Okay, what are all of Catherine's wearing? Could you come to the front because we? I haven't seen your costume from them. We need a demonstration of your costume. I didn't even spell it right. Can I be excused from writing this round? Do not do that. Okay, you want me to hold the snake for a second while you. you write because you have to write some answers you can't uh I'm not sure why it's the color of lemon meringue it's basically it's a diet that's what you eat right a lot of lemon meringue okay that's okay yeah I got it no let Ashley come over I'm actually dressed like meat oh yeah he's going to try to eat me so I want to know what everyone's wearing oh god bring George back from the jungle okay so what's everyone wearing ?

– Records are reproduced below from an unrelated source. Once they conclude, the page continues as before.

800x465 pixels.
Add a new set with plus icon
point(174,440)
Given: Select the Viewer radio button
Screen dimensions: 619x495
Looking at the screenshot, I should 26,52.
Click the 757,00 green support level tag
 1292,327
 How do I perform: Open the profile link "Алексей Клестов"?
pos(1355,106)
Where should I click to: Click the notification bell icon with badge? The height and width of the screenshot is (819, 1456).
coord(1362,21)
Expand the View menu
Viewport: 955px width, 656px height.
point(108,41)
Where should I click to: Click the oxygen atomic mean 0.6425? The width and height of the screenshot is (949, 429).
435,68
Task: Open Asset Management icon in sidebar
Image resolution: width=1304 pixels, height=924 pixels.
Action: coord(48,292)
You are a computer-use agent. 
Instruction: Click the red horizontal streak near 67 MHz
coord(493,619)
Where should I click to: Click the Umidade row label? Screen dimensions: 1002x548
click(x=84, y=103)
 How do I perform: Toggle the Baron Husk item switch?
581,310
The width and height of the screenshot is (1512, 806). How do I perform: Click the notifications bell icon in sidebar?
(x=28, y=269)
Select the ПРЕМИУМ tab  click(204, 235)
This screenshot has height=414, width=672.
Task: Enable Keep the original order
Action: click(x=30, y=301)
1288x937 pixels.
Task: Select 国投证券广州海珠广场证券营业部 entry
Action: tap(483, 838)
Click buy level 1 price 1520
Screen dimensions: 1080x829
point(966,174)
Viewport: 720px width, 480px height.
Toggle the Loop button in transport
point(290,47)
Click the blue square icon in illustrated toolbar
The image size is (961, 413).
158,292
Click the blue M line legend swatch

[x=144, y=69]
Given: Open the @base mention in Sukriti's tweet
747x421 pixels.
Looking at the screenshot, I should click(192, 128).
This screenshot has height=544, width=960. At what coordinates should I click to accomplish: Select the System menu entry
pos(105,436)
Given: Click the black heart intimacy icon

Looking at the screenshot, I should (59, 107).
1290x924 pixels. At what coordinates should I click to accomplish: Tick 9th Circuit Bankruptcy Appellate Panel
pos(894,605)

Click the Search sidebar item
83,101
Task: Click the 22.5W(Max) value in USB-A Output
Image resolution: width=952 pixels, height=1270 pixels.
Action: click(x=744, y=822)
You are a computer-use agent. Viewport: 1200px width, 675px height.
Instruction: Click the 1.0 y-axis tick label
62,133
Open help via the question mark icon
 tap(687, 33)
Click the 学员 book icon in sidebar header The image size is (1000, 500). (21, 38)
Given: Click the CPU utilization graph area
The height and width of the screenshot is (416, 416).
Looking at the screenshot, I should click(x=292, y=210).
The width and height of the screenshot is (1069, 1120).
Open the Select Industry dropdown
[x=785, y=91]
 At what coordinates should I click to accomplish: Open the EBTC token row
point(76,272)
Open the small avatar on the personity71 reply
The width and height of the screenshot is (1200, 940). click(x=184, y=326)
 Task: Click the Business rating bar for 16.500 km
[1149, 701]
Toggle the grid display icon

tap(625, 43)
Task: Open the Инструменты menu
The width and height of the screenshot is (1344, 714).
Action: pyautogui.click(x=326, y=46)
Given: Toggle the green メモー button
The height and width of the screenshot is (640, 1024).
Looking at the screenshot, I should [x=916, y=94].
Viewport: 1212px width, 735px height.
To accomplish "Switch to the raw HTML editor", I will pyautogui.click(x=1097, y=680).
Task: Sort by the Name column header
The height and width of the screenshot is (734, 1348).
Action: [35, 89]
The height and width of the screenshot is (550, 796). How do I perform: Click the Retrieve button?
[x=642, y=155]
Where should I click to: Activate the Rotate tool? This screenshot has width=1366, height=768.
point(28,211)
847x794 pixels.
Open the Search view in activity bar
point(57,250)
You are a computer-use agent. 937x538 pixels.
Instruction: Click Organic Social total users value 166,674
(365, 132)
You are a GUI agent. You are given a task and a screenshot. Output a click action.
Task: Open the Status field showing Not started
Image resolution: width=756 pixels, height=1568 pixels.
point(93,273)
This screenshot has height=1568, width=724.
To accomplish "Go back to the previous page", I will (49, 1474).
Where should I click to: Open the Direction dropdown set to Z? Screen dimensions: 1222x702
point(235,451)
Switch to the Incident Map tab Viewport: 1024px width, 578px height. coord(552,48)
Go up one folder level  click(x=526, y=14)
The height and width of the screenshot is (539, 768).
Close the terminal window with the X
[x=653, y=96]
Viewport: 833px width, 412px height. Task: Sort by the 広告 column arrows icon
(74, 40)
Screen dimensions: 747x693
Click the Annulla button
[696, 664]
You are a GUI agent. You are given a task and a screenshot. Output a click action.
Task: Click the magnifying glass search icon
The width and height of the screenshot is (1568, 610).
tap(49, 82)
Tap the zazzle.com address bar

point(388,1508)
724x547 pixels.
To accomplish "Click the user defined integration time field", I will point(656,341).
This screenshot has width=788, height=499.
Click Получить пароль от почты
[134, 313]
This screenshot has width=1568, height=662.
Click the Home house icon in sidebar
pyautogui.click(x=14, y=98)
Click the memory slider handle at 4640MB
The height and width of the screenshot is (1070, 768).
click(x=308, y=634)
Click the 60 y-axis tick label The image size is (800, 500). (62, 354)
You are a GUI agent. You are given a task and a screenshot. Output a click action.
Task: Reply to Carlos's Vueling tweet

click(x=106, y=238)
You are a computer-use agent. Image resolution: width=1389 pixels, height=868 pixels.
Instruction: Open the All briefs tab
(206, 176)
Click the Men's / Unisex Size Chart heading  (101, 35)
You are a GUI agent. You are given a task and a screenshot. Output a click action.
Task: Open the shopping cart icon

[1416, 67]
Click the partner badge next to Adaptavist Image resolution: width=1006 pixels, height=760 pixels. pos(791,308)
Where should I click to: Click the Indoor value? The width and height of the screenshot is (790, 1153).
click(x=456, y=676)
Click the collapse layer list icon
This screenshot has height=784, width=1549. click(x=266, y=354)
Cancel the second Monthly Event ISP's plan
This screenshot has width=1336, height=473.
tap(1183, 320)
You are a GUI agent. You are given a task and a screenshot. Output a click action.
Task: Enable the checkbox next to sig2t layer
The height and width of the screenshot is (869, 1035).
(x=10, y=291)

No. i tied jimmy no no no no no no no no no let's look at your answers okay so I asked you what everyone was wearing jonathan david what did you get okay madonna madonna and the pink video m.c hammer lady gaga britney britney spears okay catherine ashling Yes Richard yes if you know I will make sure your kids are okay. I don't follow fashion anymore. In fact, fashion recently got a restraining order, which means I can't be within 10 years of it. For me, comfort is much more important than fashion, that's why under this fancy suit I'm wearing an old worn out bra and no panties, the disturbing image for everyone, they laugh because you said fancy suit, I mean it comes from you with a caftan made of a cat.
Eyes, this is a beautiful thing, do you want to see it complete, complete, yeah, show us it complete, close your eyes, okay, I'll tell you when to open them, let me open them, jimmy, something beautiful, isn't it? Sometimes when the ring claps, the clown wants to have a little fun.